The German cabinet has met its Israeli counterpart for the fifth German-Israeli government consultations. But the relationship between the two countries has become more difficult - rightly so, says Bettina Marx.
Germany is seen in Israel as a loyal and reliable friend. Germany has been supporting Israel for decades - for example, by providing armaments: the most expensive being the Dolphin submarines, made in Germany and partly financed by the German taxpayer.
But more important than the military assistance is Germany's political backing. For years, the country has supported its little ally both in the EU and the United Nations almost unconditionally; Germany ensured that Israel has won privileges and that its bellicose policy has not been condemned in Europe. Ever since she became German chancellor in 2005, Angela Merkel has been a guarantor of this special relationship. She has declared Israel's security to be part of Germany's "reasons of state." She has stood at Israel's side as it was in the process of breaking international law: on the day after the Israeli incursion into Gaza in 2008/2009, in which more than 1,000 people died, she came to Jerusalem to shake the hand of the then prime minister, Ehud Olmert.
For some time now, though, this unconditional support has been crumbling, and the main reason has been Israel's settlement policy.
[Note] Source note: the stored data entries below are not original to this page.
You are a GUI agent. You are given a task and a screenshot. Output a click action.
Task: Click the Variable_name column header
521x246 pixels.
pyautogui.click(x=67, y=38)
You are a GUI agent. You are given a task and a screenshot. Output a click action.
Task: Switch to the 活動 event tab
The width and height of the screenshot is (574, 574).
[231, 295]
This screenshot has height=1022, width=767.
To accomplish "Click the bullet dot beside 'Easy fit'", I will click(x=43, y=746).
Merkel agrees with almost the whole of the rest of the world that the settlements are the main hurdle on the way to peace in the Middle East. Where could a viable Palestinian state be located, if not in the territories occupied by Israel since 1967? If Israel doesn't withdraw from the settlements, but rather continues with its policy of expansion, it is destroying the only solution which could end the conflict with the Palestinians - and that's the two-state solution, with a viable Palestinian state alongside Israel. The alternative would be a single state between the Jordan and the Mediterranean, in which both peoples would live as equals. And that's a solution which is rejected by Israel, which insists on its status as a "Jewish state" with a Jewish majority which is privileged both politically and economically.
No peace ahead
Israel is maneuvering itself into a hopeless situation. It may be strong enough so that its existence as a state is not at risk, but it puts at risk the future of its citizens, who want to live and bring up their children in an enlightened, democratic and prosperous state.
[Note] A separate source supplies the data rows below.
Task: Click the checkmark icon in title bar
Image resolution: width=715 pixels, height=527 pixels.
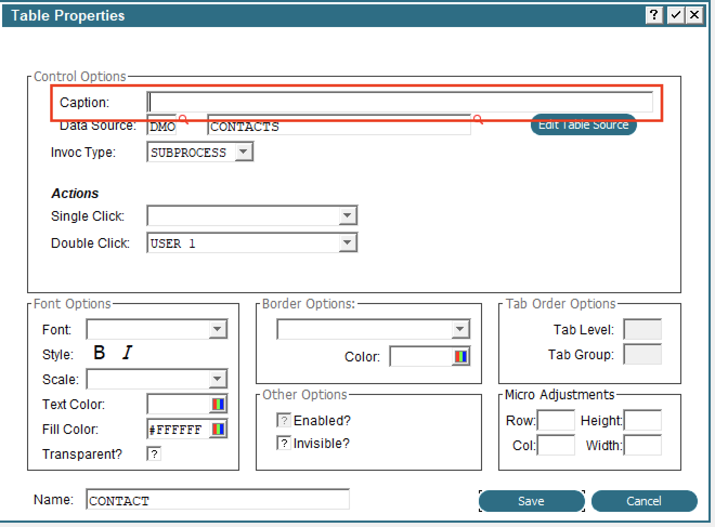Action: (x=675, y=15)
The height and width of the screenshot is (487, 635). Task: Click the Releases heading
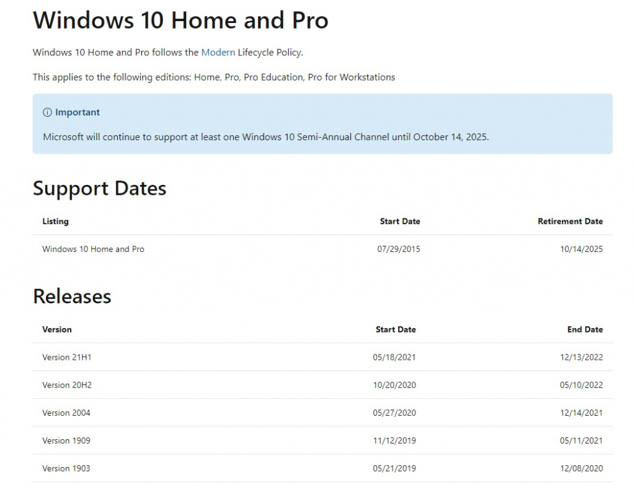[x=72, y=296]
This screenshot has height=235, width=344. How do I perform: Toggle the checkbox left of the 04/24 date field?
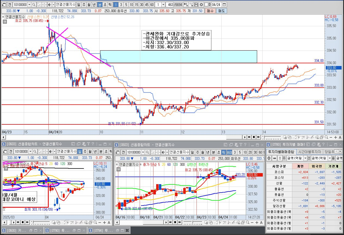pos(207,5)
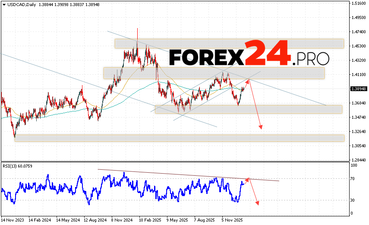
Task: Click the triangle arrow beside USDCAD,Daily
Action: coord(3,3)
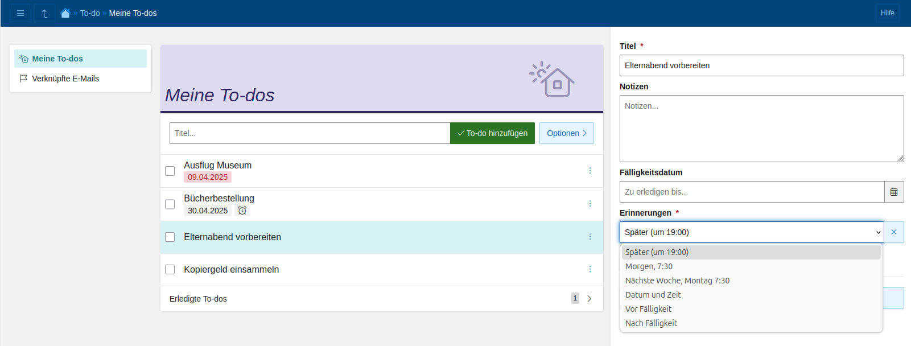Open the hamburger menu in the top bar
911x346 pixels.
(x=20, y=13)
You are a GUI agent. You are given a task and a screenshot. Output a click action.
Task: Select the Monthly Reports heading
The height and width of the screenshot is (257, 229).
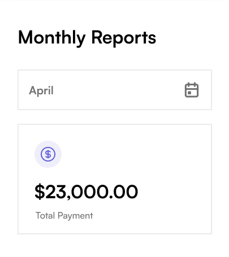click(87, 38)
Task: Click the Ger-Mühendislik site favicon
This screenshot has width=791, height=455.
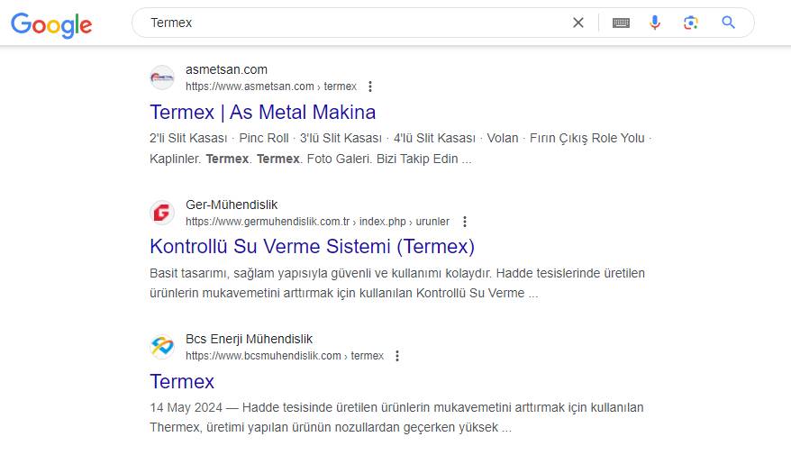Action: coord(162,213)
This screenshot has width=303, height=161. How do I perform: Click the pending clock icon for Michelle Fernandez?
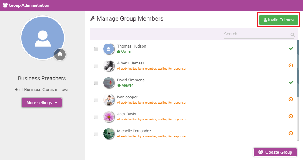click(x=291, y=133)

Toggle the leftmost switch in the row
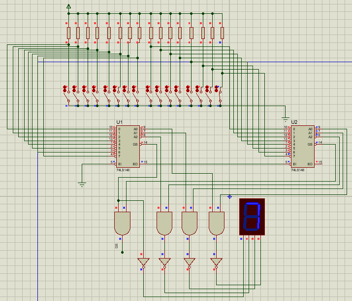tap(66, 96)
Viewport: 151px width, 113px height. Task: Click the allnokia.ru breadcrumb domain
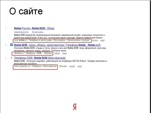(19, 53)
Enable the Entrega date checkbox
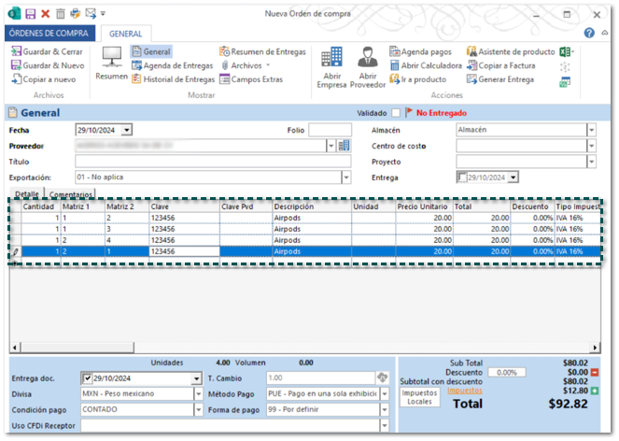 click(461, 177)
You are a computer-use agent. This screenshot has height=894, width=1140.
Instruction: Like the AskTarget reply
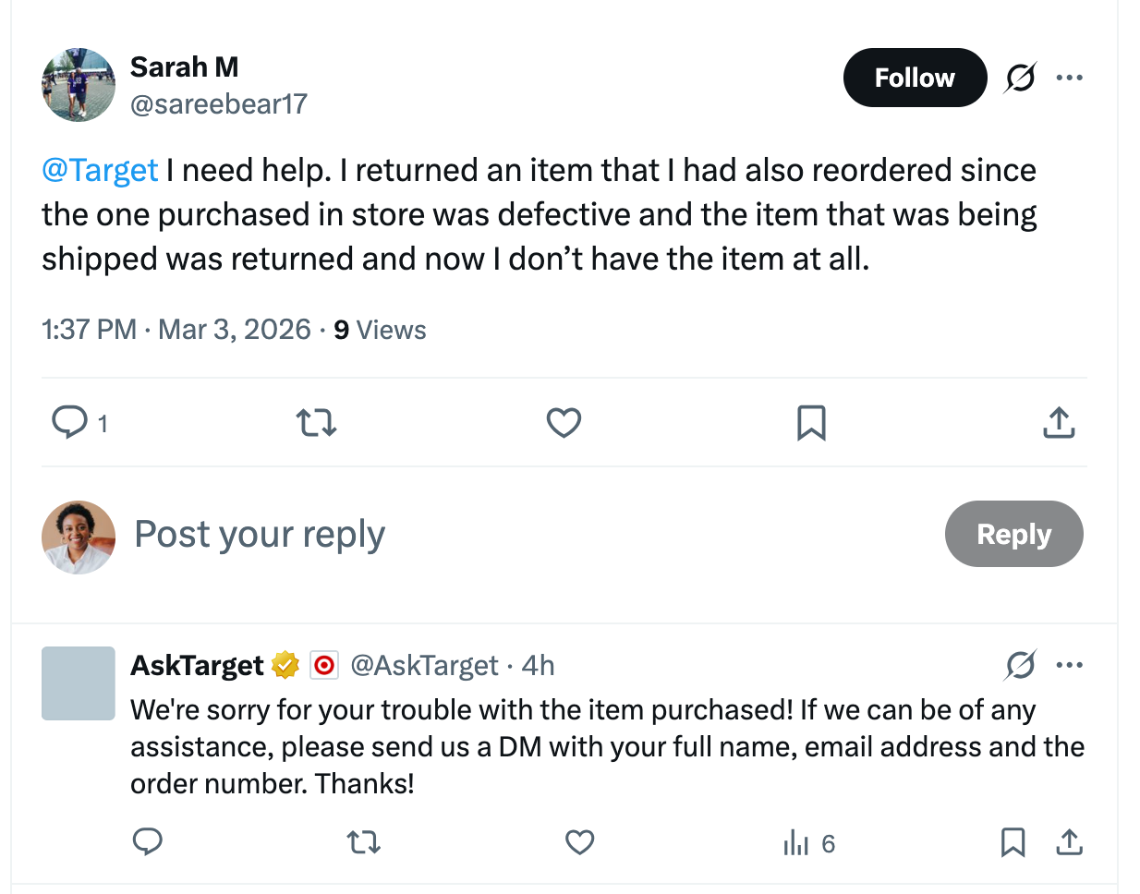(579, 842)
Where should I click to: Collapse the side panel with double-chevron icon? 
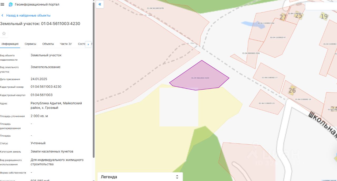click(100, 4)
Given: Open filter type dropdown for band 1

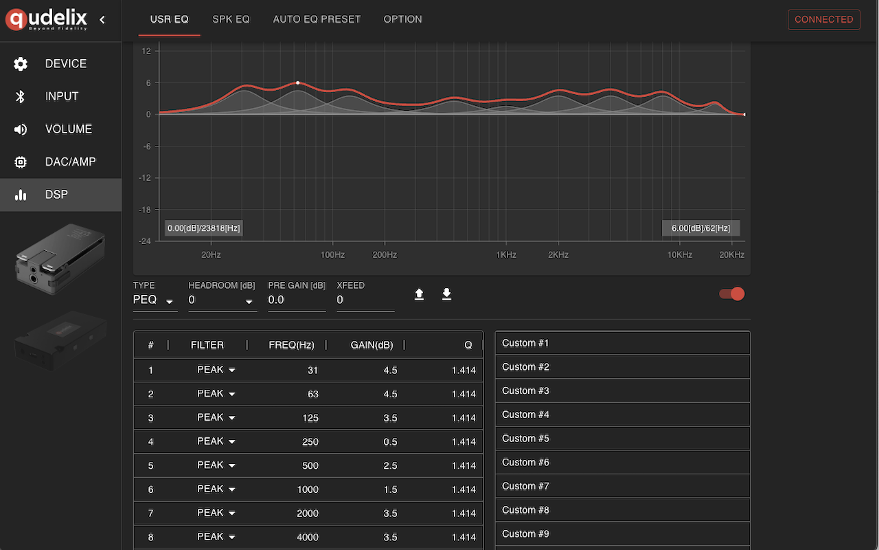Looking at the screenshot, I should 216,370.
The extreme right-wing government which is currently in power does everything to make a peaceful and just solution for the Middle East conflict impossible. More than that: this government is in the process of dismantling the foundations of the democratic state. It passes one law after another which disadvantages the Palestinian minority in Israel or increasingly clamps down on political dissidents. One result is that an increasing number of Israelis are leaving the country. Tens of thousands of them have come to Germany in search of a future. One of the few positive results of these government consultations has been that it has been made easier for them to receive residence and work permits when they come.
But the fact remains: it is impossible for the German government to support current Israeli policy. Especially if Germany feels committed to Israel's security, it has an obligation to criticize its aggressive and arrogant policy. If, as Merkel repeatedly states, Germany has a historic responsibility to stand up for human rights, it cannot remain silent when the rights of the Palestinians are being trampled. One can only encourage the government to insist that Israel, "the only democracy in the Middle East," conforms to international law, and to make its future support conditional on its doing so.